試験プロトコール 対象は1年以上経口抗凝固薬を継続服用している患者で,冠動脈ステント(BMS,DESのいずれも可)を1つ以上留置する予定のある18歳以上の患者。2剤併用群(経口抗凝固薬+クロピドグレル75mg/日)または3剤併用群(経口抗凝固薬+クロピドグレル75mg/日+アスピリン80mg/日)にランダムに割付けられた。割付はオープンラベルで,イベント発生の判定はブラインド化された委員が実施した。
一次エンドポイントは1年後の出血イベント。二次エンドポイントは死亡,心筋梗塞,標的血管血行再建術,脳卒中,ステント血栓症の複合。
試験結果 解析対象となったのはオランダとベルギーの15施設から登録された563例。平均年齢は約70歳で,約8割が男性。平均BMIは28kg/m²。抗凝固薬服用理由は約70%が心房細動,約10%が機械弁置換であった。
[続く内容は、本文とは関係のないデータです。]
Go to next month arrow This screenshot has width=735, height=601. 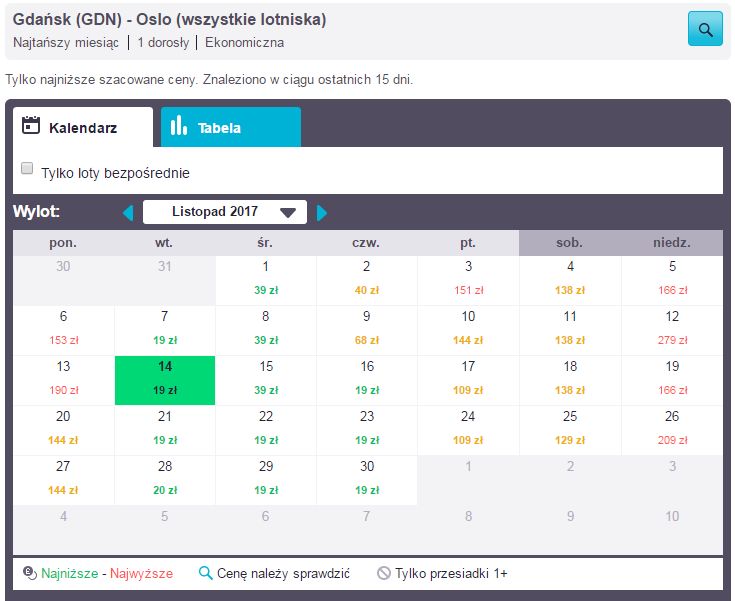[321, 212]
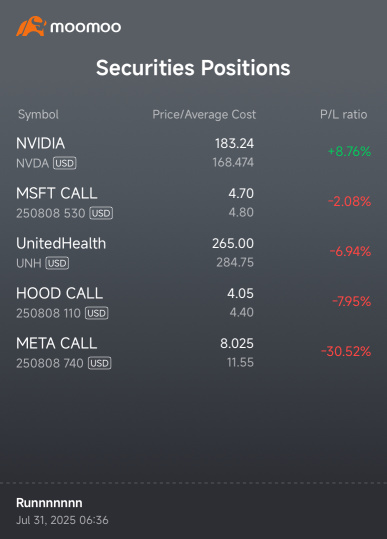The width and height of the screenshot is (387, 539).
Task: Click the USD badge on HOOD CALL row
Action: 97,313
PCI施行病変は,約40%が左冠動脈下行枝,約50%が回旋枝または右冠動脈。全体の約5%でCABGが実施されていた。DESとBMSの比率は6.5対3。
一次エンドポイントである全出血イベント発生率(TIMI基準)は,PCI施行直後から群間差が開き,1年後は2剤併用群で19.5%,3剤併用群で44.9%と2倍以上の差が認められた(ハザード比0.36,95%信頼区間0.26~0.50,P<0.001)。
出血部位の内訳をみると,頭蓋内(3例 vs 3例)は同等だったが,カテーテル挿入部位(16例 vs 20例),胃腸(8例 vs 25例),皮膚(7例 vs 30例),その他(20例 vs 48例)は2剤併用群のほうが少なかった。
二次エンドポイントである1年後までの心血管イベント発生率も,2剤併用群で11.3%,3剤併用群で17.7%と,2剤併用群のほうが有意に少なかった(ハザード比0.60,95%信頼区間0.38~0.94,P=0.025)。構成項目ごとにみると,全死亡率が2剤併用群で有意に低く(2.6% vs 6.4%,P=0.02),心筋梗塞や脳卒中,ステント血栓症の発生率も,有意差はみられなかったものの,2剤併用群のほうが低い傾向であった。
Dewilde氏はこの試験がオープンラベルの試験であることや,二次エンドポイントとした心血管イベント発生率の優越性を示すには検出力が足りないことなどこの試験の限界をふまえつつ「本試験は,PCI施行後の抗凝固薬と抗血栓薬の選択について検討した,初めてのランダム化試験である。2剤併用は3剤併用よりも出血リスクが低かったことは予想どおりの結果だが,2剤併用でも血栓性イベントが増加することはなく,さらに全死亡率は2剤併用群のほうが低かった。われわれは,抗凝固療法を要する高リスク症例にPCIを施行する場合,アスピリンは用いず,抗凝固療法とクロピドグレルの2剤を用いることを提案したい」と述べた。